Abhisit Vejjajiva called for bilateral talks to settle the issue. Hun Sen said only an international forum could solve the two countries' problems. Both probably knew that they couldn't have their way without reaching a stalemate. And a prolonged stalemate will weaken their respective positions.
In more ways than one, the ongoing spat between Thailand and Cambodia is bizarre, bordering on the absurd.
Why? This is probably one of the few cases of an international incident in which diplomats on both sides talk like warriors while their military colleagues hold "peace talks" in the disputed area.
How do you explain this scenario?
Thai Foreign Minister Kasit Piromya and his Cambodian counterpart Hor Namhong met and shook hands during the so-called Thai-Cambodian Joint Commission meeting in Siem Reap earlier this month. Both sides agreed to revive the Joint Boundary Commission (JBC) meetings, and tentatively scheduled the next one for later this month. But a week later, the president of Cambodia's JBC, Var Kimhong, was quoted by the Xinhua News Agency as saying: "There will be no meeting of the JBC later this month. Now, bilateral mechanisms cannot resolve the issue."
On the same day, when the question was posed to him, Thai Premier Abhisit was quoted as saying: "I believe the JBC meeting will proceed as scheduled."
But Thailand's JBC chief, Asda Jayanama, is busy with something else. He has not focused on boundary work. Instead, the veteran diplomat has been busy lobbying Unesco in Paris to try to get officials from the UN cultural body to stay away from the disputed Preah Vihear Temple and adjacent area.
Thai authorities claim that Cambodian soldiers fired the first shots that triggered this round of skirmishing. Hun Sen says it doesn't matter who pulled the first trigger - because he is telling the whole world that Thailand is the "invader".
Abhisit hit back: "It's not true that we are the invaders. Their call for a third party to intervene, or for a UN peacekeeping force, is irrelevant."
So, can Asean chairman Marty Natalegawa, Indonesia's foreign minister, who accompanied the Thai and Cambodian foreign ministers to the Security Council meeting this week, be described as a "third party?"
Apparently not. Both Abhisit and Hun Sen seem ready to make use of his presence for their respective benefit - as long as his "neutrality" means that Asean won't take a stand and that the scheduled meeting of foreign ministers in Jakarta on February 22 ends with the usual call for restraint and good neighbourly relations. Even the term "bilateral discussions" could become controversial.

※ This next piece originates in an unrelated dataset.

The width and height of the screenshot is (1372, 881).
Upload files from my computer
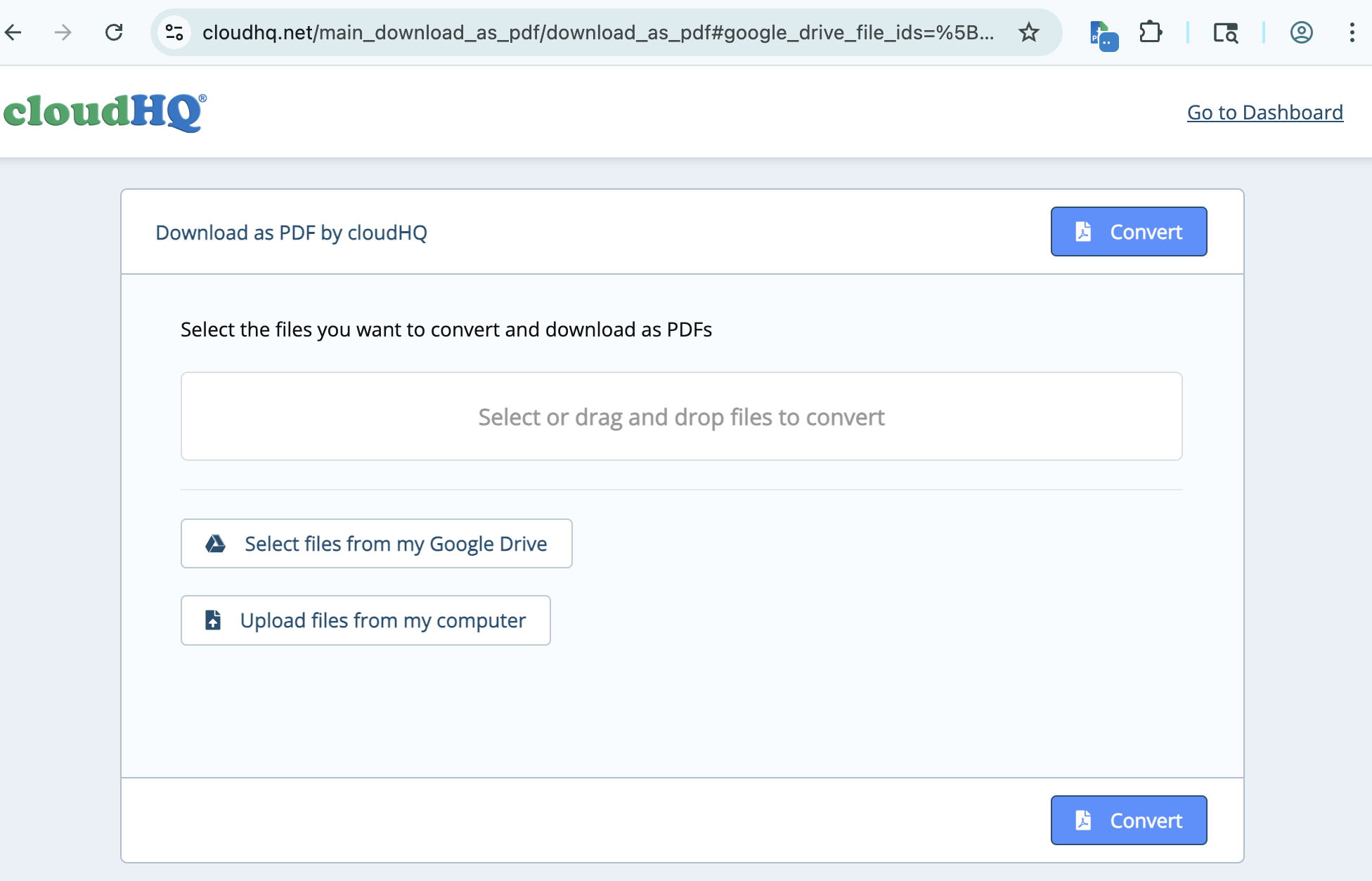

Marty says it's going to be a "brief, urgent and informal" gathering with his Asean counterparts. Yes, there is such a thing as measuring up to what he calls "the expectations of the international community". But then, despite Hun Sen's attempt to internationalise or "regionalise" the conflict, any real and lasting solution can only be concluded at the bilateral level.
What transpired from the UNSC meeting on Monday wasn't what Cambodia had demanded. Thailand didn't get what it wanted either. The UN wasn't sending a team of observers or a peacekeeping force. But then, it didn't rule in favour of Thailand's request for bilateral talks either. Asean would be involved, which means that it's not going to be strictly a bilateral affair.
The ball is now back between Bangkok and Phnom Penh. Asean can at best serve as cheerleader. No matter how Herculean the task at hand, the leaders of the two countries will have to hammer out a solution with the current joint committees at various levels.
And unless Abhisit and Hun Sen get on the hotline to signal to their respective people that they have entered talking mode, the war of words and real military skirmishes will continue, and probably get worse before the general atmosphere improves.